**Brief**
Please retype, character for character, the portion of the entries below that runs from the line containing "Viewport: 868px width, 350px" to the last line.

**Dataset records**
§ §

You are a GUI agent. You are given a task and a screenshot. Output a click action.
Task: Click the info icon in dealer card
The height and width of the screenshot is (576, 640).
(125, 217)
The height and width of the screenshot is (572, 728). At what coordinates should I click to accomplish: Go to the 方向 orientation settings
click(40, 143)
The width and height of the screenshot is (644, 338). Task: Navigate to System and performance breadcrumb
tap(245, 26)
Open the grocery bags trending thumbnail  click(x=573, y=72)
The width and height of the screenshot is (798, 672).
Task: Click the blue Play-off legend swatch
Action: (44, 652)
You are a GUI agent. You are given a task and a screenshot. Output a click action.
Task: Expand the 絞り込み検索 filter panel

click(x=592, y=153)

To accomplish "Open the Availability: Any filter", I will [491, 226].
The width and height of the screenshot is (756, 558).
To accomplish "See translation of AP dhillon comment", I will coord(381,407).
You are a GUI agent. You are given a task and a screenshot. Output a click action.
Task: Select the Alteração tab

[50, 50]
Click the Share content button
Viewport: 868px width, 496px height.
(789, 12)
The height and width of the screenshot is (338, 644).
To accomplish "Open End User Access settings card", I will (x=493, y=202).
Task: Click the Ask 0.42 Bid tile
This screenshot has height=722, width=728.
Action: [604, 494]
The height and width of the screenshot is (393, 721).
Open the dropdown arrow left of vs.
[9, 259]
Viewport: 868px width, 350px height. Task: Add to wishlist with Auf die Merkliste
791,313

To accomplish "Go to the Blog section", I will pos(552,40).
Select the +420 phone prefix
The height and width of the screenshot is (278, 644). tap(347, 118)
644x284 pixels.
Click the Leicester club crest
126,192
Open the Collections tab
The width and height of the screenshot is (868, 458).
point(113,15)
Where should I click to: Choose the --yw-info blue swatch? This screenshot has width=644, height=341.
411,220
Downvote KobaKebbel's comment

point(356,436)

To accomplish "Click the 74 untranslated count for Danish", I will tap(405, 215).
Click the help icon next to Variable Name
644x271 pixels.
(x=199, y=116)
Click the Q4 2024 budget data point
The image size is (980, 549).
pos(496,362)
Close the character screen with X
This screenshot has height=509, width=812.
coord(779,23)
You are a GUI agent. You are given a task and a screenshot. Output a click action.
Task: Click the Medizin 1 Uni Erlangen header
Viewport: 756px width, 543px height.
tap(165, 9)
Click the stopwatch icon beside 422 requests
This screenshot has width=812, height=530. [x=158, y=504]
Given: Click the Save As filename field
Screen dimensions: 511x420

§ §

**Response below**
Viewport: 868px width, 350px height. Task: Add to wishlist with Auf die Merkliste
791,313

To accomplish "Go to the Blog section", I will pos(552,40).
Select the +420 phone prefix
The height and width of the screenshot is (278, 644). tap(347, 118)
644x284 pixels.
Click the Leicester club crest
126,192
Open the Collections tab
The width and height of the screenshot is (868, 458).
point(113,15)
Where should I click to: Choose the --yw-info blue swatch? This screenshot has width=644, height=341.
411,220
Downvote KobaKebbel's comment

point(356,436)

To accomplish "Click the 74 untranslated count for Danish", I will tap(405, 215).
Click the help icon next to Variable Name
644x271 pixels.
(x=199, y=116)
Click the Q4 2024 budget data point
The image size is (980, 549).
pos(496,362)
Close the character screen with X
This screenshot has height=509, width=812.
coord(779,23)
You are a GUI agent. You are given a task and a screenshot. Output a click action.
Task: Click the Medizin 1 Uni Erlangen header
Viewport: 756px width, 543px height.
tap(165, 9)
Click the stopwatch icon beside 422 requests
This screenshot has width=812, height=530. [x=158, y=504]
Given: Click the Save As filename field
Screen dimensions: 511x420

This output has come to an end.